Причины, по которым прославленный писатель долгое время предпочитал оставаться инкогнито, так и не получили какого-то определенного, одного объяснения. Причин было несколько. Прославившись первоначально как поэт, Вальтер Скотт, перейдя к прозе, не хотел рисковать своим поэтическим именем в случае неуспеха его романов. А когда успех к нему пришел, то он убедился, что в таинственности есть своя дополнительная, притягательная сила. И для литературных паломников в этом заключалось особое очарование: прорваться сквозь пелену тайны и увидеть самого Великого Неизвестного!
Связи Вальтера Скотта были необычайно обширны. В числе его поклонников, а стало быть корреспондентов и знакомых, были короли, полководцы и, конечно, писатели.
"Кто бы мог сказать мне тридцать лет тому назад, что я получу письмо от автора "Гёца", - такую запись в дневнике вставил Скотт, когда он, уже на вершине своей славы, получил письмо от Гёте, трагедию которого "Гёц фон Берлихинген" он когда-то переводил. Историческая драма, тема которой национальное единение, явилась одним из важнейших литературных уроков для Вальтера Скотта в годы его "учения и странствий". И вот он встал наравне с одним из своих основных учителей. А Гёте в те же годы говорил так: "Разве в Германии, даже в наши дни, вы найдете титанов литературы, которых можно было бы поставить в один ряд с лордом Байроном, Муром или Вальтером Скоттом?" Постоянный собеседник и литературный секретарь великого немецкого писателя записал целый ряд разговоров, которые они вели с Гёте как читатели Вальтера Скотта.
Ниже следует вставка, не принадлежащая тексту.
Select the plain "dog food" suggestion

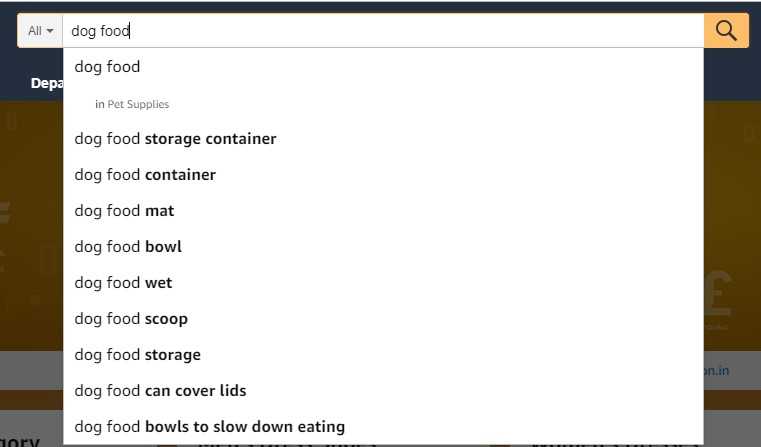(107, 67)
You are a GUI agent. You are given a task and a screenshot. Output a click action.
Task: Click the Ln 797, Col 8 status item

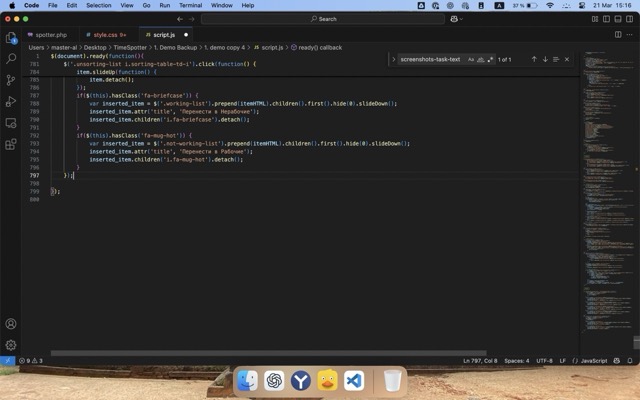[480, 360]
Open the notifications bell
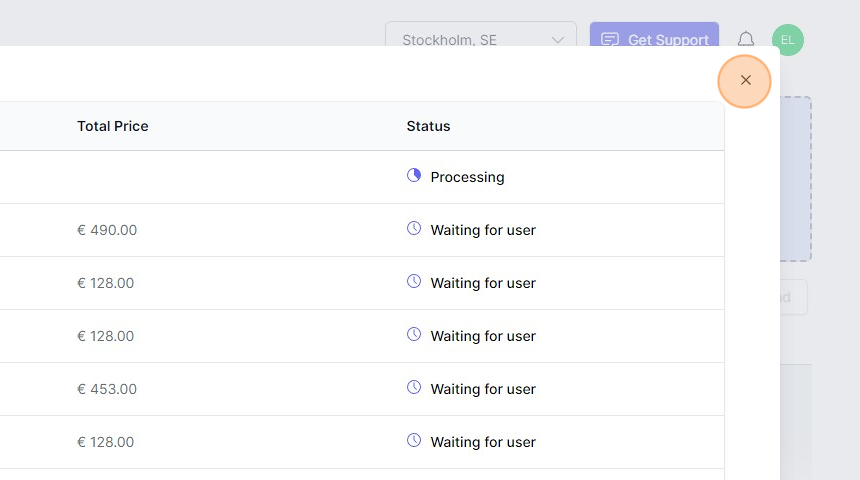The height and width of the screenshot is (480, 860). (x=746, y=40)

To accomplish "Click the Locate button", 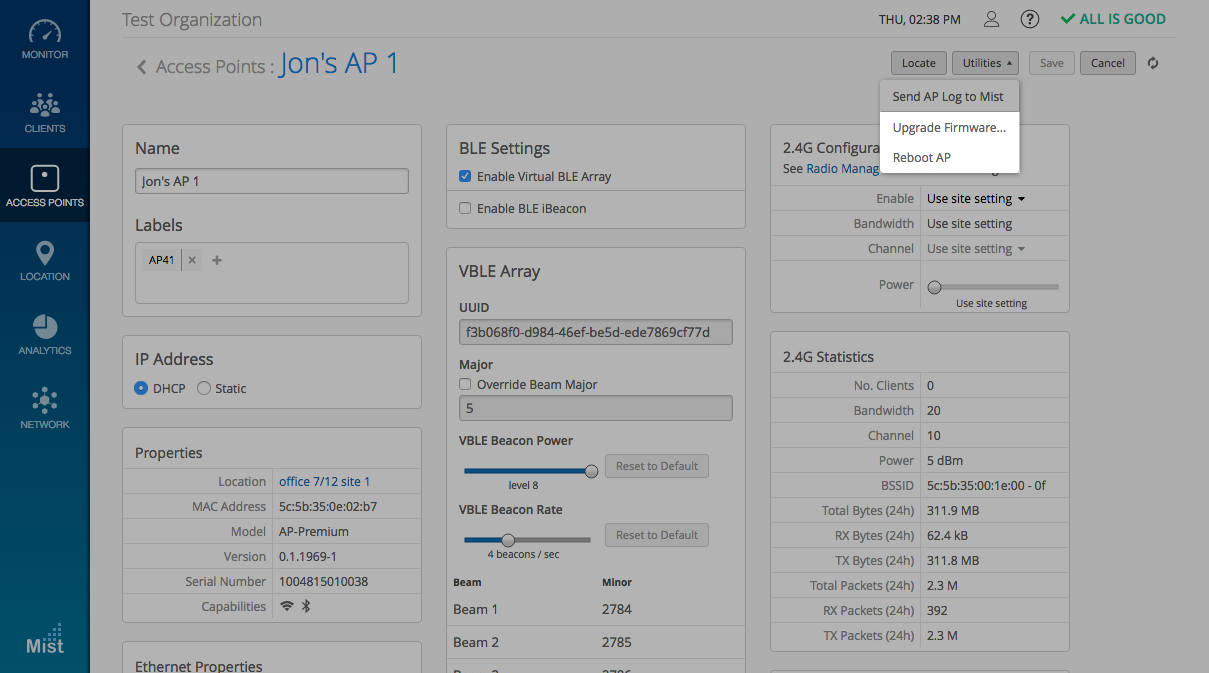I will click(x=918, y=63).
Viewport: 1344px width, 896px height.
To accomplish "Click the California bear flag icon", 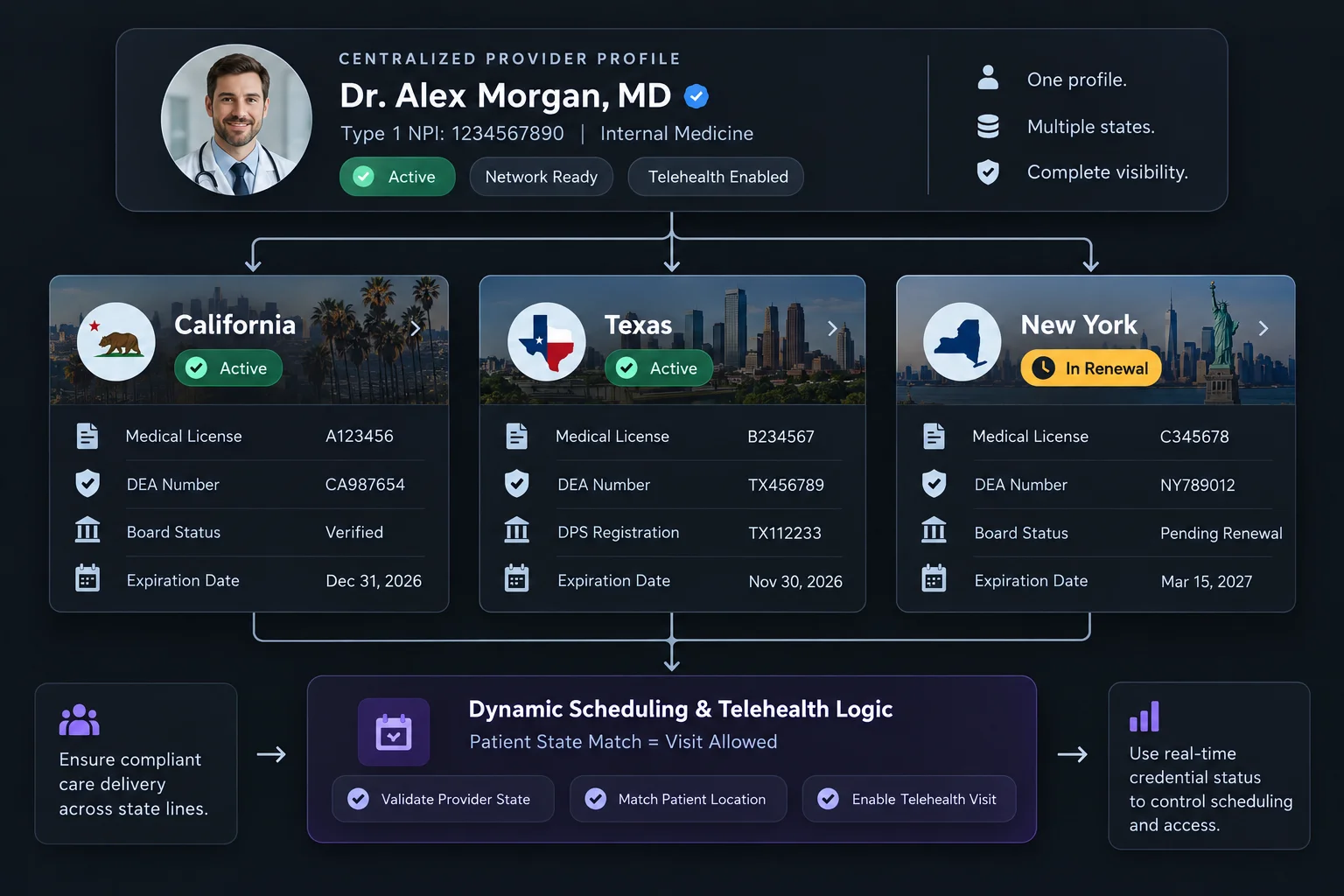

Действительно, увлекательное чтение даже столь искушенных ценителей превращает в простодушно-доверчивых людей: для них буквально материализуются, выступают, словно живые, персонажи и целые сцены, они обсуждают ход повествования, будто течение самой жизни. Они же, конечно, анализируют свои впечатления, и Гёте, объясняя столь жизненный эффект от воздействия на него прочитанного, говорил: "Высокое искусство проникает все целое, отдельные персонажи поражают жизненной правдой, все до мельчайших подробностей разработано автором с такой любовью, что нет здесь ни одной лишней черточки"21. Но было бы странно, если бы столь строгий и профессиональный судья только восхищался книгами Вальтера Скотта. Нет, Гёте тут же отмечает просчеты - самоповторение от романа к роману, небрежность, растянутость, а иногда, по его мнению, недостатки оказываются продолжением достоинств, та же описательная детализация, например, становится излишней. Но неизменно Гёте признает и подчеркивает, что это - "новое искусство".